◆ Problem requirements
Format every one of the records below as a numbered list, leaving out any blank lines.

Collected data entries:
◇ ◇ ◇ ◇ ◇

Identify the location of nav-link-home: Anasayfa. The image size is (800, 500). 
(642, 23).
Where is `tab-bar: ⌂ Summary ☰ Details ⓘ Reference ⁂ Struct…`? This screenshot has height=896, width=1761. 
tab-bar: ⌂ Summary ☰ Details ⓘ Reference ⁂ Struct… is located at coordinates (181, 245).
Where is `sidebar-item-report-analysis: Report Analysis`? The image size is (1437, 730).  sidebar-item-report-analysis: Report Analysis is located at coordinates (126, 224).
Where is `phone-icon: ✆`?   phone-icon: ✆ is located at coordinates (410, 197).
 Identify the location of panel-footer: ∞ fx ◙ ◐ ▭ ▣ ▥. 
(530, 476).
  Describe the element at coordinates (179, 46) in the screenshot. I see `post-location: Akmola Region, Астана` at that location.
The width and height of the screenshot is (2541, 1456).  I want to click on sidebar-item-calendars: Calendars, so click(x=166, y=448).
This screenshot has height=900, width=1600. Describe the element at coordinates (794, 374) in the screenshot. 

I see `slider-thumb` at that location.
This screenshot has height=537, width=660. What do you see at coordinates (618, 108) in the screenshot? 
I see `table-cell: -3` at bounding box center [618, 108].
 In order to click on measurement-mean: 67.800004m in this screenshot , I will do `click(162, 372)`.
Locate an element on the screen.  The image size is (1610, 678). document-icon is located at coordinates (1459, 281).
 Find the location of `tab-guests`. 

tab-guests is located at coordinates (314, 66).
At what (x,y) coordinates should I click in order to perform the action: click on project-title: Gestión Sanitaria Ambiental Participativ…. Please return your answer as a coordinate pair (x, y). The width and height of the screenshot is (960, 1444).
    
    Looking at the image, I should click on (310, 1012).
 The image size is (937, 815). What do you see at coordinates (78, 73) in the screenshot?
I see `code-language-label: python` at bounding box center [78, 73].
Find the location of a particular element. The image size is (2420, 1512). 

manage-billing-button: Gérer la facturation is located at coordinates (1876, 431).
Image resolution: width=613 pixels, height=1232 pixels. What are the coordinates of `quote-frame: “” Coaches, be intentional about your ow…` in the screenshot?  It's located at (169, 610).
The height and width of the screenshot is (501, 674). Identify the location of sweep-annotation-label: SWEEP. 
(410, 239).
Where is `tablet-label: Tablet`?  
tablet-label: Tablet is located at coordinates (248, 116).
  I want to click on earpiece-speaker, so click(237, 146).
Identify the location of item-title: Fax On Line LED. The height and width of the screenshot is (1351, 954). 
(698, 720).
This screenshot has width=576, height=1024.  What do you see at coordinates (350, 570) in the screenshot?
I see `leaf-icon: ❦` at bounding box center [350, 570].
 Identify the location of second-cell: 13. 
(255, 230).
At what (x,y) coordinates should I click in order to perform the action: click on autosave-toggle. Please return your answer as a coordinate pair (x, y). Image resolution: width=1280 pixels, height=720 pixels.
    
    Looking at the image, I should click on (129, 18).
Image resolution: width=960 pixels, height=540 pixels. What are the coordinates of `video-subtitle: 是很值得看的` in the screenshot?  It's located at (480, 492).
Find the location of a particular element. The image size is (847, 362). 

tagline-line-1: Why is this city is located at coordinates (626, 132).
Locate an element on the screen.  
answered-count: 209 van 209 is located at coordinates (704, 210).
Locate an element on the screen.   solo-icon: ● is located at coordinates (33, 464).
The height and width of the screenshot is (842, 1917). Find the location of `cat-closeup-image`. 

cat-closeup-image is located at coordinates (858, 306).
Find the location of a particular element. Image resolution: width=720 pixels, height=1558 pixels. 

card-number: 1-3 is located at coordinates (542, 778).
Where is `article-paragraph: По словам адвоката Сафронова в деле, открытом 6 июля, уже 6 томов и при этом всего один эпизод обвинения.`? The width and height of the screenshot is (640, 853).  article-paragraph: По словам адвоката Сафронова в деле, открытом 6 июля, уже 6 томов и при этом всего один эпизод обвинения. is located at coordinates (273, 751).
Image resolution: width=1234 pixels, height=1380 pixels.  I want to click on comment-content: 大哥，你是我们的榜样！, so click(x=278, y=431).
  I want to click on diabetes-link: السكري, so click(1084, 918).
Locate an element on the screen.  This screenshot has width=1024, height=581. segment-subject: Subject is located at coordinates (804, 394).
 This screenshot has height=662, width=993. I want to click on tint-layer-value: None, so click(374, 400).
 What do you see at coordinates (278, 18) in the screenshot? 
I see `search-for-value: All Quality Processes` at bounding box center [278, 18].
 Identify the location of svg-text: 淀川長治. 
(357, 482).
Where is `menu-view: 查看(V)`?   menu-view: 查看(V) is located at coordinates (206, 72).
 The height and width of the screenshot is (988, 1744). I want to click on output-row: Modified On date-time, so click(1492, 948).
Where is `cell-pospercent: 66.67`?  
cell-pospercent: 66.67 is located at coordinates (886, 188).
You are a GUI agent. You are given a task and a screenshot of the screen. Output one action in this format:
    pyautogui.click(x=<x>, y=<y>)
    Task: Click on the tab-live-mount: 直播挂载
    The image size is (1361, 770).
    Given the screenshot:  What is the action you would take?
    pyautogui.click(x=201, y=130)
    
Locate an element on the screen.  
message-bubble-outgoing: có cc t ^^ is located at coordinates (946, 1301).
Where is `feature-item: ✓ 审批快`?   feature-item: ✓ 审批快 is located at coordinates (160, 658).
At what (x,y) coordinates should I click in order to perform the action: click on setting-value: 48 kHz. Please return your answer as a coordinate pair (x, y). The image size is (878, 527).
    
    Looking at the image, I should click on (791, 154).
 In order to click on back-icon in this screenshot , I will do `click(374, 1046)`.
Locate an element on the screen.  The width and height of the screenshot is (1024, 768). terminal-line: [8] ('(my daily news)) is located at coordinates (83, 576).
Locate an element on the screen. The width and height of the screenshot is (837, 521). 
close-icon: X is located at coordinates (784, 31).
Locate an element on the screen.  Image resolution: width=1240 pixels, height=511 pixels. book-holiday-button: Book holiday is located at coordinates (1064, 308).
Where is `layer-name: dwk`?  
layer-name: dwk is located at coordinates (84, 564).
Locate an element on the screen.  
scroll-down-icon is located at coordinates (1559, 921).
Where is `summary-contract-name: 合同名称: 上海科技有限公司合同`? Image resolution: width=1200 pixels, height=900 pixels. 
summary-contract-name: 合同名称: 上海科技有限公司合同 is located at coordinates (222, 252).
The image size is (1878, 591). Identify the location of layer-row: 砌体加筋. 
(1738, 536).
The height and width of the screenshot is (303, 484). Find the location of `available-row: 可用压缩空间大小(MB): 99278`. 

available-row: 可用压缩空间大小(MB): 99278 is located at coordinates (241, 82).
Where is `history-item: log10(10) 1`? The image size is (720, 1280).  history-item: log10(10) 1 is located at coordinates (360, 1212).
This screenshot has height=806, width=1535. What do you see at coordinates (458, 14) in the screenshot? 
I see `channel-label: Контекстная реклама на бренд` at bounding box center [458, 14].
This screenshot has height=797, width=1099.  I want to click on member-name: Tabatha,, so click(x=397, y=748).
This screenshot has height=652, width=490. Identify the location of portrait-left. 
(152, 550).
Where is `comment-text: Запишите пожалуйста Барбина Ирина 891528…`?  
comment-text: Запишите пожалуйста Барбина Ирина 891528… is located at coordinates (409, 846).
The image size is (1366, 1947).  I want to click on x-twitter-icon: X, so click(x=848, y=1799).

◇ ◇ ◇ ◇ ◇

◆ Answer
1. Identify the location of nav-link-home: Anasayfa. The image size is (800, 500). 
2. (642, 23).
3. Where is `tab-bar: ⌂ Summary ☰ Details ⓘ Reference ⁂ Struct…`? This screenshot has height=896, width=1761. 
4. tab-bar: ⌂ Summary ☰ Details ⓘ Reference ⁂ Struct… is located at coordinates (181, 245).
5. Where is `sidebar-item-report-analysis: Report Analysis`? The image size is (1437, 730).  sidebar-item-report-analysis: Report Analysis is located at coordinates (126, 224).
6. Where is `phone-icon: ✆`?   phone-icon: ✆ is located at coordinates (410, 197).
7.  Identify the location of panel-footer: ∞ fx ◙ ◐ ▭ ▣ ▥. 
8. (530, 476).
9.   Describe the element at coordinates (179, 46) in the screenshot. I see `post-location: Akmola Region, Астана` at that location.
10. The width and height of the screenshot is (2541, 1456).  I want to click on sidebar-item-calendars: Calendars, so click(x=166, y=448).
11. This screenshot has height=900, width=1600. Describe the element at coordinates (794, 374) in the screenshot. 
12. I see `slider-thumb` at that location.
13. This screenshot has height=537, width=660. What do you see at coordinates (618, 108) in the screenshot? 
14. I see `table-cell: -3` at bounding box center [618, 108].
15.  In order to click on measurement-mean: 67.800004m in this screenshot , I will do `click(162, 372)`.
16. Locate an element on the screen.  The image size is (1610, 678). document-icon is located at coordinates (1459, 281).
17.  Find the location of `tab-guests`. 
18. tab-guests is located at coordinates (314, 66).
19. At what (x,y) coordinates should I click in order to perform the action: click on project-title: Gestión Sanitaria Ambiental Participativ…. Please return your answer as a coordinate pair (x, y). The width and height of the screenshot is (960, 1444).
20.     Looking at the image, I should click on (310, 1012).
21.  The image size is (937, 815). What do you see at coordinates (78, 73) in the screenshot?
22. I see `code-language-label: python` at bounding box center [78, 73].
23. Find the location of a particular element. The image size is (2420, 1512). 
24. manage-billing-button: Gérer la facturation is located at coordinates (1876, 431).
25. Image resolution: width=613 pixels, height=1232 pixels. What are the coordinates of `quote-frame: “” Coaches, be intentional about your ow…` in the screenshot?  It's located at (169, 610).
26. The height and width of the screenshot is (501, 674). Identify the location of sweep-annotation-label: SWEEP. 
27. (410, 239).
28. Where is `tablet-label: Tablet`?  
29. tablet-label: Tablet is located at coordinates (248, 116).
30.   I want to click on earpiece-speaker, so click(237, 146).
31. Identify the location of item-title: Fax On Line LED. The height and width of the screenshot is (1351, 954). 
32. (698, 720).
33. This screenshot has width=576, height=1024.  What do you see at coordinates (350, 570) in the screenshot?
34. I see `leaf-icon: ❦` at bounding box center [350, 570].
35.  Identify the location of second-cell: 13. 
36. (255, 230).
37. At what (x,y) coordinates should I click in order to perform the action: click on autosave-toggle. Please return your answer as a coordinate pair (x, y). Image resolution: width=1280 pixels, height=720 pixels.
38.     Looking at the image, I should click on (129, 18).
39. Image resolution: width=960 pixels, height=540 pixels. What are the coordinates of `video-subtitle: 是很值得看的` in the screenshot?  It's located at (480, 492).
40. Find the location of a particular element. The image size is (847, 362). 
41. tagline-line-1: Why is this city is located at coordinates (626, 132).
42. Locate an element on the screen.  
43. answered-count: 209 van 209 is located at coordinates (704, 210).
44. Locate an element on the screen.   solo-icon: ● is located at coordinates (33, 464).
45. The height and width of the screenshot is (842, 1917). Find the location of `cat-closeup-image`. 
46. cat-closeup-image is located at coordinates (858, 306).
47. Find the location of a particular element. Image resolution: width=720 pixels, height=1558 pixels. 
48. card-number: 1-3 is located at coordinates (542, 778).
49. Where is `article-paragraph: По словам адвоката Сафронова в деле, открытом 6 июля, уже 6 томов и при этом всего один эпизод обвинения.`? The width and height of the screenshot is (640, 853).  article-paragraph: По словам адвоката Сафронова в деле, открытом 6 июля, уже 6 томов и при этом всего один эпизод обвинения. is located at coordinates (273, 751).
50. Image resolution: width=1234 pixels, height=1380 pixels.  I want to click on comment-content: 大哥，你是我们的榜样！, so click(x=278, y=431).
51.   I want to click on diabetes-link: السكري, so click(1084, 918).
52. Locate an element on the screen.  This screenshot has width=1024, height=581. segment-subject: Subject is located at coordinates (804, 394).
53.  This screenshot has height=662, width=993. I want to click on tint-layer-value: None, so click(374, 400).
54.  What do you see at coordinates (278, 18) in the screenshot? 
55. I see `search-for-value: All Quality Processes` at bounding box center [278, 18].
56.  Identify the location of svg-text: 淀川長治. 
57. (357, 482).
58. Where is `menu-view: 查看(V)`?   menu-view: 查看(V) is located at coordinates (206, 72).
59.  The height and width of the screenshot is (988, 1744). I want to click on output-row: Modified On date-time, so click(1492, 948).
60. Where is `cell-pospercent: 66.67`?  
61. cell-pospercent: 66.67 is located at coordinates (886, 188).
62. You are a GUI agent. You are given a task and a screenshot of the screen. Output one action in this format:
63.     pyautogui.click(x=<x>, y=<y>)
64.     Task: Click on the tab-live-mount: 直播挂载
65.     The image size is (1361, 770).
66.     Given the screenshot:  What is the action you would take?
67.     pyautogui.click(x=201, y=130)
68. Locate an element on the screen.  
69. message-bubble-outgoing: có cc t ^^ is located at coordinates (946, 1301).
70. Where is `feature-item: ✓ 审批快`?   feature-item: ✓ 审批快 is located at coordinates (160, 658).
71. At what (x,y) coordinates should I click in order to perform the action: click on setting-value: 48 kHz. Please return your answer as a coordinate pair (x, y). The image size is (878, 527).
72.     Looking at the image, I should click on (791, 154).
73.  In order to click on back-icon in this screenshot , I will do `click(374, 1046)`.
74. Locate an element on the screen.  The width and height of the screenshot is (1024, 768). terminal-line: [8] ('(my daily news)) is located at coordinates (83, 576).
75. Locate an element on the screen. The width and height of the screenshot is (837, 521). 
76. close-icon: X is located at coordinates (784, 31).
77. Locate an element on the screen.  Image resolution: width=1240 pixels, height=511 pixels. book-holiday-button: Book holiday is located at coordinates (1064, 308).
78. Where is `layer-name: dwk`?  
79. layer-name: dwk is located at coordinates (84, 564).
80. Locate an element on the screen.  
81. scroll-down-icon is located at coordinates (1559, 921).
82. Where is `summary-contract-name: 合同名称: 上海科技有限公司合同`? Image resolution: width=1200 pixels, height=900 pixels. 
83. summary-contract-name: 合同名称: 上海科技有限公司合同 is located at coordinates (222, 252).
84. The image size is (1878, 591). Identify the location of layer-row: 砌体加筋. 
85. (1738, 536).
86. The height and width of the screenshot is (303, 484). Find the location of `available-row: 可用压缩空间大小(MB): 99278`. 
87. available-row: 可用压缩空间大小(MB): 99278 is located at coordinates (241, 82).
88. Where is `history-item: log10(10) 1`? The image size is (720, 1280).  history-item: log10(10) 1 is located at coordinates (360, 1212).
89. This screenshot has height=806, width=1535. What do you see at coordinates (458, 14) in the screenshot? 
90. I see `channel-label: Контекстная реклама на бренд` at bounding box center [458, 14].
91. This screenshot has height=797, width=1099.  I want to click on member-name: Tabatha,, so click(x=397, y=748).
92. This screenshot has height=652, width=490. Identify the location of portrait-left. 
93. (152, 550).
94. Where is `comment-text: Запишите пожалуйста Барбина Ирина 891528…`?  
95. comment-text: Запишите пожалуйста Барбина Ирина 891528… is located at coordinates (409, 846).
96. The image size is (1366, 1947).  I want to click on x-twitter-icon: X, so click(x=848, y=1799).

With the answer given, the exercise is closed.